[START Given data]

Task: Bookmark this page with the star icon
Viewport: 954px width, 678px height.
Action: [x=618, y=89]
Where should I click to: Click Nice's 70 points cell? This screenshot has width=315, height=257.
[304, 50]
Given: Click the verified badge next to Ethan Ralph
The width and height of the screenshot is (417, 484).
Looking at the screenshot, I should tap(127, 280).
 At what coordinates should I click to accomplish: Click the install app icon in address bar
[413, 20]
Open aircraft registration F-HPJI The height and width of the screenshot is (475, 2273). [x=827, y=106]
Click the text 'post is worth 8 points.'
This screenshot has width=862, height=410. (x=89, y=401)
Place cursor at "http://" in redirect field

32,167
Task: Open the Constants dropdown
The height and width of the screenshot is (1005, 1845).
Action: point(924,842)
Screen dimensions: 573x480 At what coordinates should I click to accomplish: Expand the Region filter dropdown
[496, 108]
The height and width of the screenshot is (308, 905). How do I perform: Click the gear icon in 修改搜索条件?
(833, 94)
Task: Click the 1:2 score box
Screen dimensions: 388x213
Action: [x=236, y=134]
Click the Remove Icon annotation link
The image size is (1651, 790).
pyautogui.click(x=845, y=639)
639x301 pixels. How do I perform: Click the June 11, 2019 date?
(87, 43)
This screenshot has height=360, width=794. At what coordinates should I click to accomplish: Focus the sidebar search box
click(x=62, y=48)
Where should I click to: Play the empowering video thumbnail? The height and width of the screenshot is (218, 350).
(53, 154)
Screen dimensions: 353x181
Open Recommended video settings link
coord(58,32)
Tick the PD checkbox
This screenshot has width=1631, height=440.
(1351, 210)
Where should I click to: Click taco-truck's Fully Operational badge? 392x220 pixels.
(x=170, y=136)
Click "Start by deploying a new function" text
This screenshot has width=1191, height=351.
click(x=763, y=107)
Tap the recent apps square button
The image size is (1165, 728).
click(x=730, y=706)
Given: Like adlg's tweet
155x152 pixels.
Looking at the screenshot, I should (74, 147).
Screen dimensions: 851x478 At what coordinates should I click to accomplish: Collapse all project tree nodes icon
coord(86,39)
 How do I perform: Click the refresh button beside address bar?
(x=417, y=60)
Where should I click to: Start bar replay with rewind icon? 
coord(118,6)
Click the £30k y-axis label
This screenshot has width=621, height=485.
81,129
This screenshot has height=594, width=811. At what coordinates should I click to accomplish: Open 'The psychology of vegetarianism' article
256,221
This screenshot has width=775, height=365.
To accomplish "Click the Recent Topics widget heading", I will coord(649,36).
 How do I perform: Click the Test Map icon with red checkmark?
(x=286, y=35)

[END Given data]

Rewrite all the entries above as a JSON list of strings, one string per line, leaving out blank lines.

### Correct result
[
  "Task: Bookmark this page with the star icon",
  "Viewport: 954px width, 678px height.",
  "Action: [x=618, y=89]",
  "Where should I click to: Click Nice's 70 points cell? This screenshot has width=315, height=257.",
  "[304, 50]",
  "Given: Click the verified badge next to Ethan Ralph",
  "The width and height of the screenshot is (417, 484).",
  "Looking at the screenshot, I should tap(127, 280).",
  " At what coordinates should I click to accomplish: Click the install app icon in address bar",
  "[413, 20]",
  "Open aircraft registration F-HPJI The height and width of the screenshot is (475, 2273). [x=827, y=106]",
  "Click the text 'post is worth 8 points.'",
  "This screenshot has width=862, height=410. (x=89, y=401)",
  "Place cursor at \"http://\" in redirect field",
  "32,167",
  "Task: Open the Constants dropdown",
  "The height and width of the screenshot is (1005, 1845).",
  "Action: point(924,842)",
  "Screen dimensions: 573x480 At what coordinates should I click to accomplish: Expand the Region filter dropdown",
  "[496, 108]",
  "The height and width of the screenshot is (308, 905). How do I perform: Click the gear icon in 修改搜索条件?",
  "(833, 94)",
  "Task: Click the 1:2 score box",
  "Screen dimensions: 388x213",
  "Action: [x=236, y=134]",
  "Click the Remove Icon annotation link",
  "The image size is (1651, 790).",
  "pyautogui.click(x=845, y=639)",
  "639x301 pixels. How do I perform: Click the June 11, 2019 date?",
  "(87, 43)",
  "This screenshot has height=360, width=794. At what coordinates should I click to accomplish: Focus the sidebar search box",
  "click(x=62, y=48)",
  "Where should I click to: Play the empowering video thumbnail? The height and width of the screenshot is (218, 350).",
  "(53, 154)",
  "Screen dimensions: 353x181",
  "Open Recommended video settings link",
  "coord(58,32)",
  "Tick the PD checkbox",
  "This screenshot has width=1631, height=440.",
  "(1351, 210)",
  "Where should I click to: Click taco-truck's Fully Operational badge? 392x220 pixels.",
  "(x=170, y=136)",
  "Click \"Start by deploying a new function\" text",
  "This screenshot has width=1191, height=351.",
  "click(x=763, y=107)",
  "Tap the recent apps square button",
  "The image size is (1165, 728).",
  "click(x=730, y=706)",
  "Given: Like adlg's tweet",
  "155x152 pixels.",
  "Looking at the screenshot, I should (74, 147).",
  "Screen dimensions: 851x478 At what coordinates should I click to accomplish: Collapse all project tree nodes icon",
  "coord(86,39)",
  " How do I perform: Click the refresh button beside address bar?",
  "(x=417, y=60)",
  "Where should I click to: Start bar replay with rewind icon? ",
  "coord(118,6)",
  "Click the £30k y-axis label",
  "This screenshot has width=621, height=485.",
  "81,129",
  "This screenshot has height=594, width=811. At what coordinates should I click to accomplish: Open 'The psychology of vegetarianism' article",
  "256,221",
  "This screenshot has width=775, height=365.",
  "To accomplish \"Click the Recent Topics widget heading\", I will coord(649,36).",
  " How do I perform: Click the Test Map icon with red checkmark?",
  "(x=286, y=35)"
]